====== DATA RECORDS ======
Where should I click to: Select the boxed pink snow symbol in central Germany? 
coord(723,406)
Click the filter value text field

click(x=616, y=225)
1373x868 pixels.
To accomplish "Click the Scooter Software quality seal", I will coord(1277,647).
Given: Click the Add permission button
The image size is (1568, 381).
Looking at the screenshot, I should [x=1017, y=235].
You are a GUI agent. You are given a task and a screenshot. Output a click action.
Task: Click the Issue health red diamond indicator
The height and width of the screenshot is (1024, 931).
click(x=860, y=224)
======
TASK TO COMPLETE
Please restate every record above word for word.

WRITTEN REPLY
Where should I click to: Select the boxed pink snow symbol in central Germany? 
coord(723,406)
Click the filter value text field

click(x=616, y=225)
1373x868 pixels.
To accomplish "Click the Scooter Software quality seal", I will coord(1277,647).
Given: Click the Add permission button
The image size is (1568, 381).
Looking at the screenshot, I should [x=1017, y=235].
You are a GUI agent. You are given a task and a screenshot. Output a click action.
Task: Click the Issue health red diamond indicator
The height and width of the screenshot is (1024, 931).
click(x=860, y=224)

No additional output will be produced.